Avtar Singh denied that the cremations had any impact on the environment.
“Representatives from the municipality and the police have been present when we burned the bodies, and even they said they didn’t smell anything,” he said.
Anarkali Kaur Honaryar, a Sikh member of the upper house of parliament, says she has raised the cremation issue at the highest levels.
“I have pursued [the Qalacha] issue with government officials myself,” said Honaryar, who has been the Senate’s only non-Muslim member since 2010. “They have been cooperative. I believe that certain political elements and foreign meddling are creating problems for the Hindus and Sikhs, since we didn’t use to have problems with our Muslim brothers.”
Many Hindus and Sikhs, however, say they face threats, insults and even physical violence from their neighbours.
“Our women can’t go out,” said Bajan Singh, who has a grocery shop in Kabul. “When our children go to school, they are insulted by their classmates for being Hindu. A number of our Hindu brothers have been beaten and their money stolen. All of our rights have been trampled on. I wish [the government] would move us to some other country.”
Honaryar acknowledged that Sikhs and Hindus faced some problems, which she attributed to ignorance in the wider community. She said she had asked the media and the Ministry of Hajj and Religious Affairs to launch a public education campaign.
“In my opinion, the low level of public literacy, immigration [of returning Afghan refugees], and lack of information about the Hindu minority are the causes of this problem,” she said. “But not everyone is like that. It’s just some ignorant people who do these things. I have contacted the police in such cases and they have been wholly cooperative and have punished the individuals involved.”
Honaryar said she was behind an initiative to build a purpose-built settlement in eastern Kabul complete with schools, a crematorium and other facilities for the Sikhs and Hindus in the city. But so far, the response had not been enthusiastic.
“Now that we’ve launched the town, no one is prepared to go there,” she said. “The municipality calls me every day and says construction work needs to get started there.”
Hindus and Sikhs living in Kabul said moving to new homes would not solve their problems, and they would face more security threats if they were outside the capital.
“We aren’t safe in the heart of Kabul even with all its police and laws,” resident Manpal Singh said. “How are we going to be able to live in a desert 20 kilometres outside from the city?
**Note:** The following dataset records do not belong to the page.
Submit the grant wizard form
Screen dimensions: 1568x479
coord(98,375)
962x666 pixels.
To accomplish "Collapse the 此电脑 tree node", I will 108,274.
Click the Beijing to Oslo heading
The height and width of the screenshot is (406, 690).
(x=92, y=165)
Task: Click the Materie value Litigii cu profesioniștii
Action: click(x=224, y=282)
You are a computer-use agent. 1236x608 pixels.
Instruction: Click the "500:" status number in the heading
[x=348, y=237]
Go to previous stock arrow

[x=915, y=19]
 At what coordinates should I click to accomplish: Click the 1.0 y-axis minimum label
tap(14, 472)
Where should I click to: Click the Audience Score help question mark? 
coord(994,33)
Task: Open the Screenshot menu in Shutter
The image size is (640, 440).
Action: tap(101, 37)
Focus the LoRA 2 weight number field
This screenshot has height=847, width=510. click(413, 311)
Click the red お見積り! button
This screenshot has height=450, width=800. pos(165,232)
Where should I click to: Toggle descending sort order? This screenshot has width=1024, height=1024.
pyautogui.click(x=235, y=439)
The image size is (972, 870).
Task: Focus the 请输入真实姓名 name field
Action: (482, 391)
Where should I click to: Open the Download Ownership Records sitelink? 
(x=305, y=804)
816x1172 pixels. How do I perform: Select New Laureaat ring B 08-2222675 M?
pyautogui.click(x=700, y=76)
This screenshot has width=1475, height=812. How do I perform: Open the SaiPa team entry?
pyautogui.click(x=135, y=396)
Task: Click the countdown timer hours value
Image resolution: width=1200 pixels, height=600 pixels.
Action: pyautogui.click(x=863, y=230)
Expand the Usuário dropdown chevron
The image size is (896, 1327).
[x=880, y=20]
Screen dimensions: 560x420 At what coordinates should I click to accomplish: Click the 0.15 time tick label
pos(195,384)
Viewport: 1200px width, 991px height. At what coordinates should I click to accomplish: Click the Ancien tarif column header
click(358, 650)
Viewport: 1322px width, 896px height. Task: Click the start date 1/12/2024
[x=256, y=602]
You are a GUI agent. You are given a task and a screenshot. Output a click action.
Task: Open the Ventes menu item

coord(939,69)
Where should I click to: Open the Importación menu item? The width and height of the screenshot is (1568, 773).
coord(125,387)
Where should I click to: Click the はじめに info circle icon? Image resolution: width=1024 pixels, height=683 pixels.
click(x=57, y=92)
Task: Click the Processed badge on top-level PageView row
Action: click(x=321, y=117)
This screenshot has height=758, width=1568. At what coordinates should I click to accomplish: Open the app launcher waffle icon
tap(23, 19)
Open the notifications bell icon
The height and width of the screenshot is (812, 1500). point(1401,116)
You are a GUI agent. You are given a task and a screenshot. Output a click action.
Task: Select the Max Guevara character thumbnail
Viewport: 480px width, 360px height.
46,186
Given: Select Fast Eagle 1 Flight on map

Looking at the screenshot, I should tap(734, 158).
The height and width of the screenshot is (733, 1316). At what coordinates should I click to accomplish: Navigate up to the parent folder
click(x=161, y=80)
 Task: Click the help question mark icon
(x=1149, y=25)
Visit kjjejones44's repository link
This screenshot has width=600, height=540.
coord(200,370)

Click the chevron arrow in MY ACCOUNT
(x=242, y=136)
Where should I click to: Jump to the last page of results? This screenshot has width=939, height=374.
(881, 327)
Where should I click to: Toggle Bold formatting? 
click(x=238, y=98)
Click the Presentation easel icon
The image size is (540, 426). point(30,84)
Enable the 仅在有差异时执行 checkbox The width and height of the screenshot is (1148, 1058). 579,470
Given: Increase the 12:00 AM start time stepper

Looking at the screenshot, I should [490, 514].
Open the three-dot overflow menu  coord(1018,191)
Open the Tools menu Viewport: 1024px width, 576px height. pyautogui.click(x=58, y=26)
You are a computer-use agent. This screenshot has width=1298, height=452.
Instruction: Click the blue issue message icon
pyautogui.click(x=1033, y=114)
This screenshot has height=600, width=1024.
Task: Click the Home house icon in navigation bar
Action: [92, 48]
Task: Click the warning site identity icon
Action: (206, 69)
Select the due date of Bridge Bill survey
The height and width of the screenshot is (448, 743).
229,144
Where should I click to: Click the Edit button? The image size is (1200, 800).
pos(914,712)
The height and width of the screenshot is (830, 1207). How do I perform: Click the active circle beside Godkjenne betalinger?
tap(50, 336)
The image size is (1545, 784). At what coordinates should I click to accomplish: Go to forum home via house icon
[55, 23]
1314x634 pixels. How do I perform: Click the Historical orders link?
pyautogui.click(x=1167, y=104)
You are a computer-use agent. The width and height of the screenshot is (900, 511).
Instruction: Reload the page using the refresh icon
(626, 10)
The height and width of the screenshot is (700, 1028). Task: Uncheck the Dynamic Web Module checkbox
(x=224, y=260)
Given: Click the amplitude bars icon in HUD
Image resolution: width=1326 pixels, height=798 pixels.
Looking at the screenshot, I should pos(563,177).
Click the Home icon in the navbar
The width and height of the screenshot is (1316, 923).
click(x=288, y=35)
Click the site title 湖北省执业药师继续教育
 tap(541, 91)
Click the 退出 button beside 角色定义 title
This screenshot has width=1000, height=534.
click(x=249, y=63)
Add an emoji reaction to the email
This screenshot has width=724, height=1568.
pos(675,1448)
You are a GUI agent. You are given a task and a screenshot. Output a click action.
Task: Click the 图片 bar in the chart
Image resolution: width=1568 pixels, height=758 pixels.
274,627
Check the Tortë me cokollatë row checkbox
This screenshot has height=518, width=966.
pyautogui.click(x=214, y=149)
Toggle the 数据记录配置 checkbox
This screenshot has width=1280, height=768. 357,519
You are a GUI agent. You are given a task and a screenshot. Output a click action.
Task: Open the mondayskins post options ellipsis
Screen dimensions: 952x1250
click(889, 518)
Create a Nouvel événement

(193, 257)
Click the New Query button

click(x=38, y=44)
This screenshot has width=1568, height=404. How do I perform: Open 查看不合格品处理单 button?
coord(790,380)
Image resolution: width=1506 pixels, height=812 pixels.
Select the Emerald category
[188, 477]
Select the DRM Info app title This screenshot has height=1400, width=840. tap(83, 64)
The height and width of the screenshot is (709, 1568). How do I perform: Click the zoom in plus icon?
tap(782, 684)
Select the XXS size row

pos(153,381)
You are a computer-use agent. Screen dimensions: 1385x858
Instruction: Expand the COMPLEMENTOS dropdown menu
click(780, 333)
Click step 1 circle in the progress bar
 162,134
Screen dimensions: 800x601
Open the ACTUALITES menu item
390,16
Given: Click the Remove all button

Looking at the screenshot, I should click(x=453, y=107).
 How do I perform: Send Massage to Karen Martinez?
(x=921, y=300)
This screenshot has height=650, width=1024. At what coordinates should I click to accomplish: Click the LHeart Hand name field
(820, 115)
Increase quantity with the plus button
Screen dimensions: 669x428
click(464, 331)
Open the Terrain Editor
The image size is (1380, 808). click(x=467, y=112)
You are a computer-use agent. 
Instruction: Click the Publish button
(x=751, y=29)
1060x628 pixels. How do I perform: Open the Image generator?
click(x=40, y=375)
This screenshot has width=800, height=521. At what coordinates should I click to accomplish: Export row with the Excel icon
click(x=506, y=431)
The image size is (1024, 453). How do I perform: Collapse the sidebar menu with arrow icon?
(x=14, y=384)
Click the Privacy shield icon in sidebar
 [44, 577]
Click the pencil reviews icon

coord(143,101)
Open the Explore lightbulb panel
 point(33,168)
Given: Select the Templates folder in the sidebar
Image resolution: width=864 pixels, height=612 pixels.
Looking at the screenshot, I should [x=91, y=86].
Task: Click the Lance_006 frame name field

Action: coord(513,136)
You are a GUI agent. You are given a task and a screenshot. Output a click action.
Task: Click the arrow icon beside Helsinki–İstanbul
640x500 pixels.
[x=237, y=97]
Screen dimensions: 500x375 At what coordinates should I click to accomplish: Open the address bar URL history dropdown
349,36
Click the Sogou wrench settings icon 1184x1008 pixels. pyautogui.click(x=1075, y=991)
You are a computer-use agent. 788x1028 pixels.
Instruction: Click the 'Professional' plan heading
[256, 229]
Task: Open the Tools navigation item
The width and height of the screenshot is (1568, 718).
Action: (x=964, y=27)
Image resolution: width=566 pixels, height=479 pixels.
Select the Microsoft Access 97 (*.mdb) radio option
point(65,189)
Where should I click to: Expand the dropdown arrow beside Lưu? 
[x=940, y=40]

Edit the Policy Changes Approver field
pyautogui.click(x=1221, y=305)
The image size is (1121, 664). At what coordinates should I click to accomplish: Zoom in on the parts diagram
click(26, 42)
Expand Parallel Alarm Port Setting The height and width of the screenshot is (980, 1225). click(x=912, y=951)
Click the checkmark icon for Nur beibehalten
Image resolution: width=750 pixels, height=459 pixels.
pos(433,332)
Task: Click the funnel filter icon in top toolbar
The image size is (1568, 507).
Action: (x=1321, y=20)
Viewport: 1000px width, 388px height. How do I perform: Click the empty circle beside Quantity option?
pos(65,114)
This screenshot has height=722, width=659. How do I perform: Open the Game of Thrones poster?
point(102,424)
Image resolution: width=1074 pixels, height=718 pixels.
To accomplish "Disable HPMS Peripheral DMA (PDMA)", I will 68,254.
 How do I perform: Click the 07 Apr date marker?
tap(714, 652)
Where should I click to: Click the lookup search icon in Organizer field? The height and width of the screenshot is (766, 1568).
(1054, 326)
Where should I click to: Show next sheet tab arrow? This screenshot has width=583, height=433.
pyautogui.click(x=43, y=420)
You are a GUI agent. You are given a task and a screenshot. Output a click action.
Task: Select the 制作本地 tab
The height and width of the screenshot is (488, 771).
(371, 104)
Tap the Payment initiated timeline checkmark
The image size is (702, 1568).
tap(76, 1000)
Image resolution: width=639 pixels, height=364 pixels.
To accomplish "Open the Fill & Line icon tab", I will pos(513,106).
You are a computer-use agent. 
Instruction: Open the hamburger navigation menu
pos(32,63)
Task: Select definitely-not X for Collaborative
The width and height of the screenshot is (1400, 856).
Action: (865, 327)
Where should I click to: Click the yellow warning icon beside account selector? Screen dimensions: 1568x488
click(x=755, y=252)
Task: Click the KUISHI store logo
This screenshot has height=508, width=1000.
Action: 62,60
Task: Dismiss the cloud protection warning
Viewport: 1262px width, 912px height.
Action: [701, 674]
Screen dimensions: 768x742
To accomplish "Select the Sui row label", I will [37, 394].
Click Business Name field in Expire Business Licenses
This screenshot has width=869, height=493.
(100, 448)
What will the people in [other] villages do to us? Was there nowhere else in Kabul, so that they had to send us to deserts and mountains?”
Yet some people still have fond memories of a time when the Muslim and Hindu communities lived peacefully together.
“We shared our happiness and grief,” said Badshah, a Muslim shopkeeper in the town of Khost. “When we go to India now, we stay in their homes. They are proud Afghans. They are hospitable. They worked alongside us to address problems. I miss them.”
Samteral, a Hindu from Khost currently living in Kabul, said, “We were so friendly with our Muslim brothers that we never even thought about who we were or who they were. We were all the same, Afghans.”
He said he was still in touch with Afghan Hindus now living in India.
“They all mourn for their homes and villages. I wish we had security. so we could all live together again,” he added.
Mina Habib is an IWPR contributor in Kabul. Abdali is an IWPR-trained reporter in Khost province.